■ Provided records
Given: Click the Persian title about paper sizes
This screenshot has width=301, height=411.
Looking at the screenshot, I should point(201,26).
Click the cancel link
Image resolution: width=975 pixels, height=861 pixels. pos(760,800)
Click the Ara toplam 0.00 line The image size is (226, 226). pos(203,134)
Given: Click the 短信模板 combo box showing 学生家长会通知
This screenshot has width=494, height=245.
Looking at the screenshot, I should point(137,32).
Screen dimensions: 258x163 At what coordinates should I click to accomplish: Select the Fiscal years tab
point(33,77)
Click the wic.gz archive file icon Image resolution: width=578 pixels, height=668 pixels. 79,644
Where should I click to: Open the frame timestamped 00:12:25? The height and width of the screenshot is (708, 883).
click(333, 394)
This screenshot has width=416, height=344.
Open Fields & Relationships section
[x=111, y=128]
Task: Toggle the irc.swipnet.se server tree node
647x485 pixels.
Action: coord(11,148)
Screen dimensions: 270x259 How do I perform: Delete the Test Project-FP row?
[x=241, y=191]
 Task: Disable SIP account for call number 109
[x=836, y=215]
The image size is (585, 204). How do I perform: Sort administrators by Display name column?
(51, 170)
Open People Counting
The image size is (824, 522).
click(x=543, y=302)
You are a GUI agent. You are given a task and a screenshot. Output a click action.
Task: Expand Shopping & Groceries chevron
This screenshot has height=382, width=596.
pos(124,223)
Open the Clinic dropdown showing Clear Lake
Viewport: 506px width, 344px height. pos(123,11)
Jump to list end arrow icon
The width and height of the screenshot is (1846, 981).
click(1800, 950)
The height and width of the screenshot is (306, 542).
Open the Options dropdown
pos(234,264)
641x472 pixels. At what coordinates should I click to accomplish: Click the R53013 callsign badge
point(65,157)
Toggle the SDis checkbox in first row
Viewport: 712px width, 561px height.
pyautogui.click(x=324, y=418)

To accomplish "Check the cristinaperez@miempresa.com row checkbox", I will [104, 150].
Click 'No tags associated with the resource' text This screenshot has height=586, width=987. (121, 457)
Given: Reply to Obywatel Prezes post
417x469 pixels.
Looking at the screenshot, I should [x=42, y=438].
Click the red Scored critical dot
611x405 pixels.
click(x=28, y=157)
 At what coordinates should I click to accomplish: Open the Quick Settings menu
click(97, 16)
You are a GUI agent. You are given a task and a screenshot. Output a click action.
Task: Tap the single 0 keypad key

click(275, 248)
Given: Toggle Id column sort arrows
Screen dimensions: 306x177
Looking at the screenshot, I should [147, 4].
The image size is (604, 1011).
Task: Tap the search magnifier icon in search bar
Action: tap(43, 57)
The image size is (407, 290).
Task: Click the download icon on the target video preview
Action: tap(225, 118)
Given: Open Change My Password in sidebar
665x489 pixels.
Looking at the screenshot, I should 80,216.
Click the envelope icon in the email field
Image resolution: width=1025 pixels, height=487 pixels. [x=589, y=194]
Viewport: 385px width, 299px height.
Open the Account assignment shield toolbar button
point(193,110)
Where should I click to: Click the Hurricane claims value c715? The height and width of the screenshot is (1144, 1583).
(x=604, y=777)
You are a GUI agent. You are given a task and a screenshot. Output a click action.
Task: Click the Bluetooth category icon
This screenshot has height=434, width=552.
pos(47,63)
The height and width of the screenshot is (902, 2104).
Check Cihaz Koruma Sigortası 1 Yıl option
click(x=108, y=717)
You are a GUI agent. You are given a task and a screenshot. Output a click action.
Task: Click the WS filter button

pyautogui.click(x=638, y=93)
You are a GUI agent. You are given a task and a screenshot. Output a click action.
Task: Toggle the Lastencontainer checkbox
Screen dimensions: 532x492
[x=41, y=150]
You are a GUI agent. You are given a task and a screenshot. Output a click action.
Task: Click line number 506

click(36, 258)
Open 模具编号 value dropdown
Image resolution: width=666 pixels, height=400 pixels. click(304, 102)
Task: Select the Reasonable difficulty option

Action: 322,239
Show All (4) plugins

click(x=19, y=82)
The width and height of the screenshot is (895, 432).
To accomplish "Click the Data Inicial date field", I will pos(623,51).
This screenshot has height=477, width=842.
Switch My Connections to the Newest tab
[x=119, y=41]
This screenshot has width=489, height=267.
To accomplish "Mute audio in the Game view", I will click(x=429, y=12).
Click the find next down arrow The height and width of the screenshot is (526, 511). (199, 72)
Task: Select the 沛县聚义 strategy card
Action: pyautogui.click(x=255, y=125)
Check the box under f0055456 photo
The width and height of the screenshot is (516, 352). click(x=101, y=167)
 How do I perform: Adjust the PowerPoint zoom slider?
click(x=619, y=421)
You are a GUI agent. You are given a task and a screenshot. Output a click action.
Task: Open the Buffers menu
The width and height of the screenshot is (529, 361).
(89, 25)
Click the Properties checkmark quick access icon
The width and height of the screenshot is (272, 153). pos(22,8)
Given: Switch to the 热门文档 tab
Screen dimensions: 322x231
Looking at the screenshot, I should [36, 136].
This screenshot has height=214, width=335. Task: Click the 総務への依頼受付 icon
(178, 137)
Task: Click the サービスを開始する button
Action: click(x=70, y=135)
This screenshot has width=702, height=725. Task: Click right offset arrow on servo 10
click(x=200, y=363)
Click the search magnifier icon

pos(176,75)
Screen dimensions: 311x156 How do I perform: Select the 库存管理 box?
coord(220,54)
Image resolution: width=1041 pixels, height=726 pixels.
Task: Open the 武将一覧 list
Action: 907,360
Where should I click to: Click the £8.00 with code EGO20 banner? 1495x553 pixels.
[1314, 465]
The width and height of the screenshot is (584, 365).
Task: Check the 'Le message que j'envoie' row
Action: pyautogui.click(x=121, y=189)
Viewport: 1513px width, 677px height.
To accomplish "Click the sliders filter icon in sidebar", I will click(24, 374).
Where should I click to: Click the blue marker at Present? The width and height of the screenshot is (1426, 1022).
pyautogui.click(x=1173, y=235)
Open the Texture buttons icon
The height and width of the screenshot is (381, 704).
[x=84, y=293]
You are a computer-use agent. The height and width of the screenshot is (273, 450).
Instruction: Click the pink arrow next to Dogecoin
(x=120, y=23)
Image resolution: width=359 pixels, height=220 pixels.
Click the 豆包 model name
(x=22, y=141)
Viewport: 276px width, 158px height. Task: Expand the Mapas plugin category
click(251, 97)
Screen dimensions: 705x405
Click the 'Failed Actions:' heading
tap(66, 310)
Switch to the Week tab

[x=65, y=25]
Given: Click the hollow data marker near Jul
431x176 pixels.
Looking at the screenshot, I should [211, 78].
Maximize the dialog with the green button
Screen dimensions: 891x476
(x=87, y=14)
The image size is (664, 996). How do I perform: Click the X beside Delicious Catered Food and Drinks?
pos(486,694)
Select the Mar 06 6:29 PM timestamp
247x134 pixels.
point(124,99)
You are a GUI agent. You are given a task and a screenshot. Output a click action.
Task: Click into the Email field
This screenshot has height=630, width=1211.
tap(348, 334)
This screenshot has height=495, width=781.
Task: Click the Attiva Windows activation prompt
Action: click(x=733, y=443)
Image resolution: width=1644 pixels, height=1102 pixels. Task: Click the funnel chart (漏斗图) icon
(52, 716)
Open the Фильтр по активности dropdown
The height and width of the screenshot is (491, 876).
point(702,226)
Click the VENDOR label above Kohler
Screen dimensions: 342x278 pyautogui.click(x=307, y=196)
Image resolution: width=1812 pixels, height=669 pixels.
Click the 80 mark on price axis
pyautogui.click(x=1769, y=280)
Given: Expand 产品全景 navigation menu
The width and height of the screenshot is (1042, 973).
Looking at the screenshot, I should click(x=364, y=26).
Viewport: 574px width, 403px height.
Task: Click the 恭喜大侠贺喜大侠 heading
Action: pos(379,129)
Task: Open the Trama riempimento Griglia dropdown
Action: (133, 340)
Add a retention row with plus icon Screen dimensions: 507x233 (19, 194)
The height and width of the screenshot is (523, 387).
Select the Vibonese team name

■ Assignment
Your output is to be the lines of the listing, exact and complete, starting at the first and ending with the line that contains "Given: Click the 短信模板".

■ Solution
Given: Click the Persian title about paper sizes
This screenshot has width=301, height=411.
Looking at the screenshot, I should point(201,26).
Click the cancel link
Image resolution: width=975 pixels, height=861 pixels. pos(760,800)
Click the Ara toplam 0.00 line The image size is (226, 226). pos(203,134)
Given: Click the 短信模板 combo box showing 学生家长会通知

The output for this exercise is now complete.